(EXERCISE DETAILS): Return only the lines running from the one that contains "The image size is (1544, 988)." through the end of the entries, exactly, both ends included. Omit pictures.

-- INPUT MATERIAL follows --

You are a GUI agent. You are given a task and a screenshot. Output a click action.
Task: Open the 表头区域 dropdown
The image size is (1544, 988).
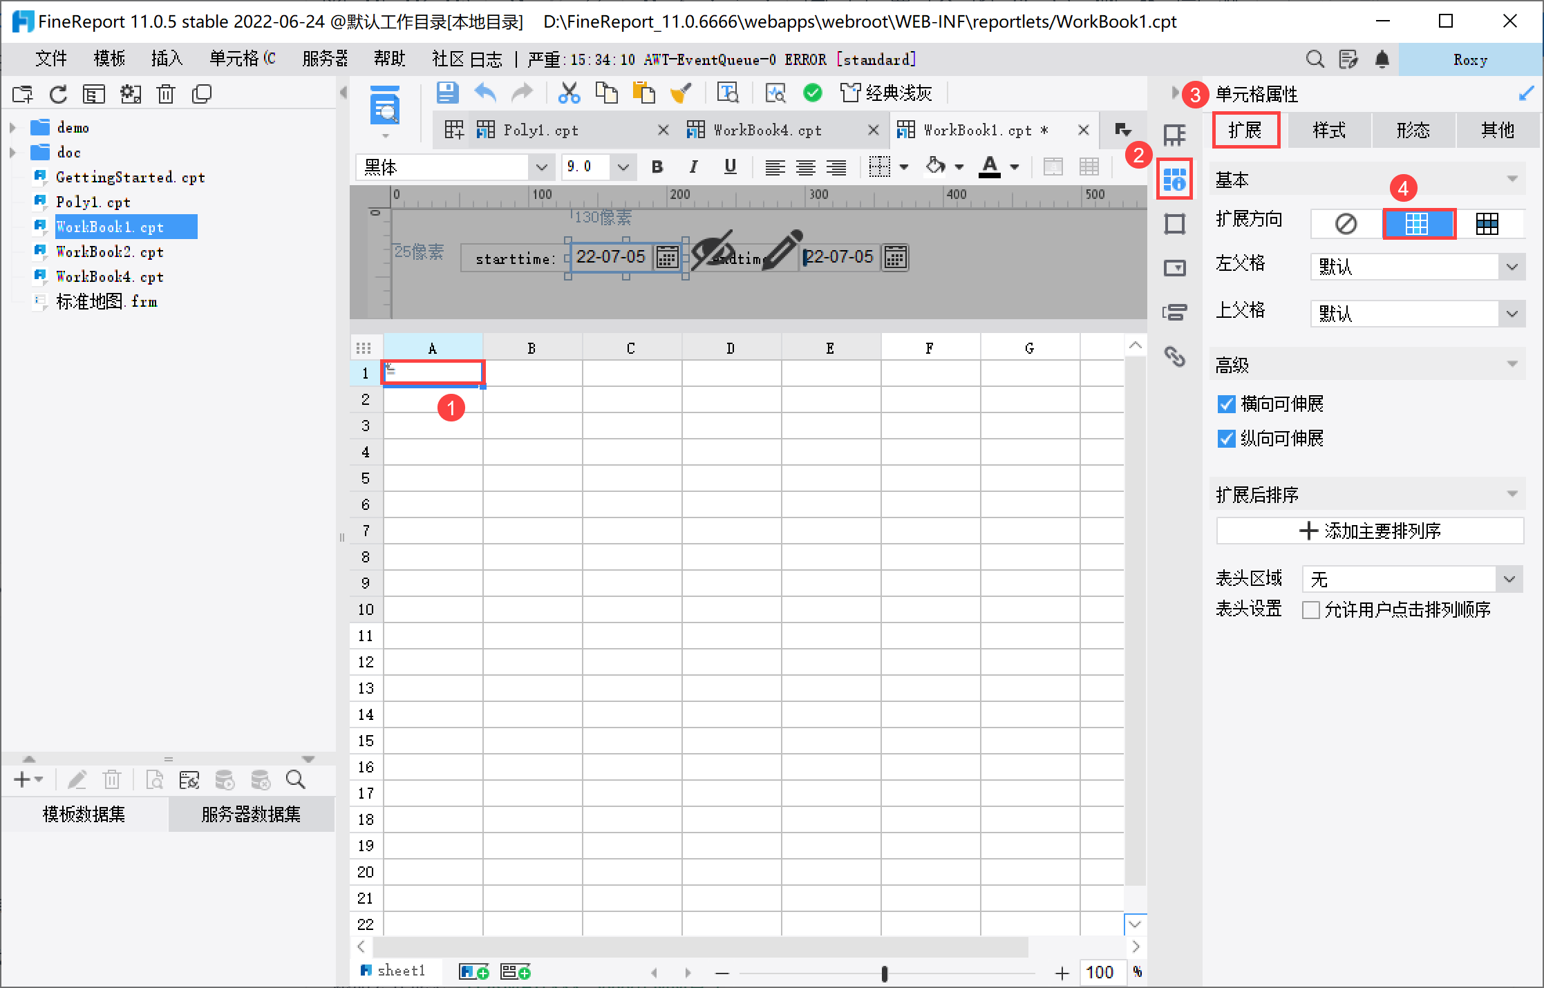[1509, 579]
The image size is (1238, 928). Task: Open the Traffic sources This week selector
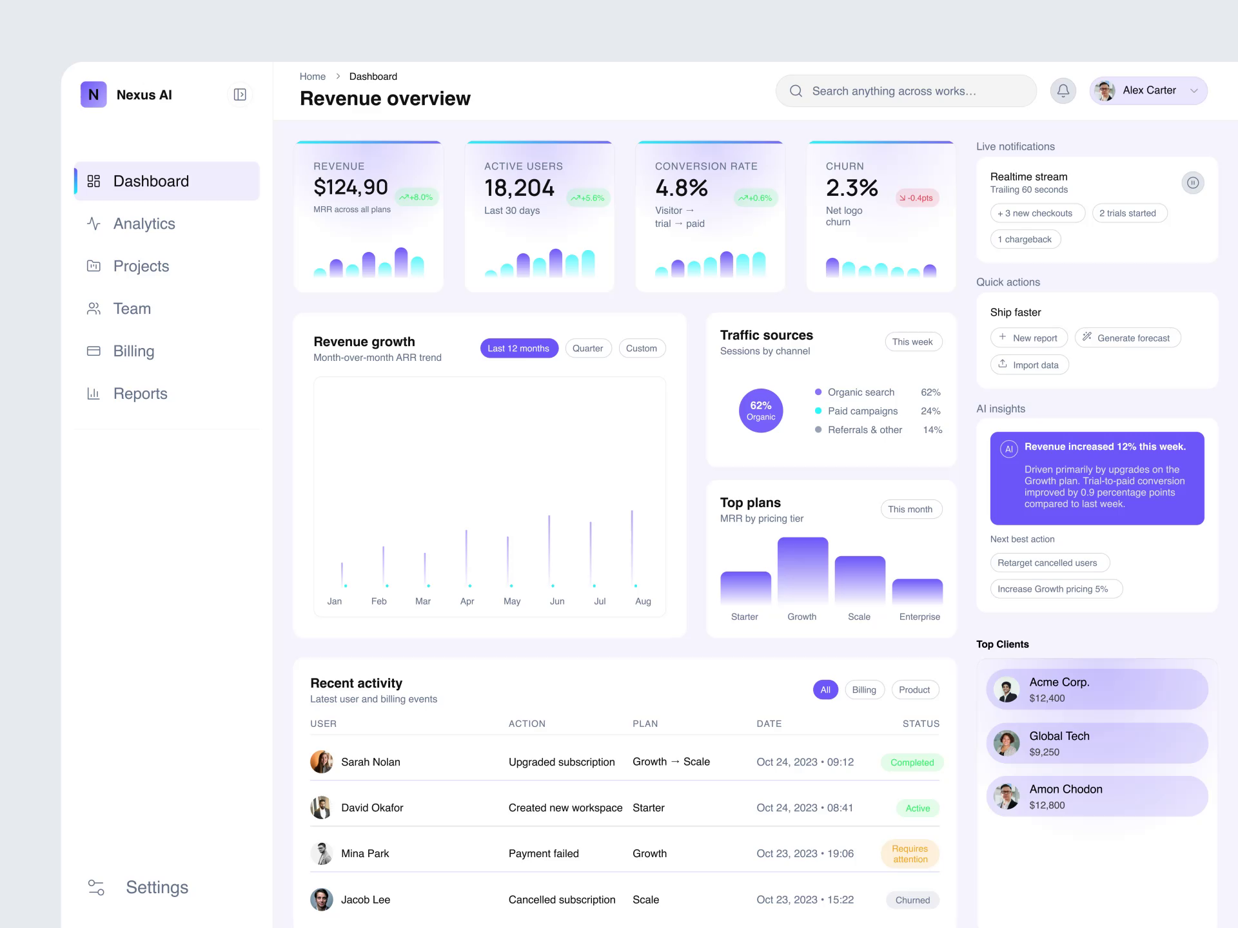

-- INPUT MATERIAL concluded --

(RESPONSE):
The image size is (1544, 988).
[1509, 579]
The image size is (1238, 928). Task: Open the Traffic sources This week selector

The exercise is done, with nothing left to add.